Rappel des matchs précédents : des maires de la communauté du Pays d'Aix, dirigée par Maryse Joissains, s'estiment lésés par la répartition des sièges au sein du futur conseil métropolitain. Ils saisissent le tribunal administratif qui, le 6 novembre, suspend les deux arrêtés préfectoraux fixant cette répartition. Le Conseil d'Etat est appelé à se prononcer mais dans l'intervalle, une première assemblée métropolitaine est convoquée le 9 novembre, durant laquelle Jean-Claude Gaudin est élu président. Re-colère des élus du Pays d'Aix, d'autant que le 18 décembre, le Conseil d'Etat apporte de l'eau à leur moulin : la Haute juridiction estime qu'il existe «un doute sérieux quant à la conformité de la composition du conseil de la métropole», et en appelle au Conseil constitutionnel, précisant qu'en attendant sa décision, le conseil métropolitain «ne peut donc pas siéger». Entre-temps, plusieurs maires – ceux de Cabriès, Martigues, Pertuis et Eguilles, ainsi que Stéphane Ravier, sénateur-maire FN des XIIIe et XIVe arrondissements de Marseille – ont aussi déposé un nouveau recours contre l'élection du président de la métropole. C'est sur celui-ci que se penchait ce mercredi matin le tribunal.
Etages d’arguments
Question centrale du débat : l’annulation des arrêtés préfectoraux du 6 novembre par le tribunal administratif s’appliquait-elle le 9 novembre, lors de l’élection de Jean-Claude Gaudin ? Oui pour les demandeurs, mais aussi – coup dur pour Jean-Claude Gaudin – pour Madame le rapporteur public, qui doit produire des conclusions qui sont ensuite suivies ou pas par le président du tribunal. Pour celle-ci, les décisions prises par le juge des référés le 6 novembre font autorité et sont exécutoires, le conseil de la métropole ne pouvait donc se réunir le 9 novembre – et donc élire son président.

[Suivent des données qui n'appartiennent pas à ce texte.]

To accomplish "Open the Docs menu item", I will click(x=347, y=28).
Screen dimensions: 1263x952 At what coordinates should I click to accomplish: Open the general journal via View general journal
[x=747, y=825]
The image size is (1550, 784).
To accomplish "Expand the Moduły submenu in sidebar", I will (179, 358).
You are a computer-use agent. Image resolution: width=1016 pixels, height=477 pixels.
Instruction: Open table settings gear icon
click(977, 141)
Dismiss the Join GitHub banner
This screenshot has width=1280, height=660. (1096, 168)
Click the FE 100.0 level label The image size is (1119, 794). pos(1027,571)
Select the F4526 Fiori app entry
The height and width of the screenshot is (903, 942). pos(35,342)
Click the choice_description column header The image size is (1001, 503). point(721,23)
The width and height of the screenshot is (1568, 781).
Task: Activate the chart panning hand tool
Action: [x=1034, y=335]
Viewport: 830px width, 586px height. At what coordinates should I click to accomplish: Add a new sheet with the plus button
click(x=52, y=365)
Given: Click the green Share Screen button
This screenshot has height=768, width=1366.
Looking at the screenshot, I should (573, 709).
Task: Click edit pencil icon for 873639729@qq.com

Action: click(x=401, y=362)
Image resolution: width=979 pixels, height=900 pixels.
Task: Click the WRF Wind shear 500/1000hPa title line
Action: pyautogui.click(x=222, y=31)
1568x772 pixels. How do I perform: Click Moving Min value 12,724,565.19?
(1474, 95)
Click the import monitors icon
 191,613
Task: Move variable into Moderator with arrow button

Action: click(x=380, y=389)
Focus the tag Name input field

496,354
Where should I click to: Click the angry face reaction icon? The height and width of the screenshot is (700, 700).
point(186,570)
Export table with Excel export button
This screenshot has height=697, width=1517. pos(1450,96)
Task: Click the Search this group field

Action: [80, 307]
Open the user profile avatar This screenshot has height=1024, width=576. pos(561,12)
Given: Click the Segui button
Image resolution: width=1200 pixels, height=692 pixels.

Après les étages supplémentaires d’arguments posés par les avocats des maires frondeurs, le conseil du maire de Marseille a, lui, dégainé un savant jeu d’équilibriste pour tenter de balayer l’annulation des arrêtés le 6 novembre. Attention à ne pas rater une marche de son argumentaire : le 18 décembre, le Conseil d’Etat a dû d’abord annuler la décision prise en première instance par le tribunal administratif pour en prendre une autre, certes allant dans le sens d’une annulation des arrêtés préfectoraux mais pour des motifs différents de ceux invoqués le 6 novembre. Conséquence pour l’avocat, aujourd’hui, alors que le juge va devoir de nouveau délibérer, la décision du 6 novembre étant concrètement annulée, elle ne peut être applicable rétroactivement… Ces observations faites, il demande surtout au président du tribunal de surseoir à sa décision en attendant que le Conseil constitutionnel statut sur le fond du dossier, ce qui devrait intervenir, selon lui, fin janvier ou début février. A l’issue de l’audience, le tribunal a mis en délibéré sa décision, qui devrait être connue dans les huit jours.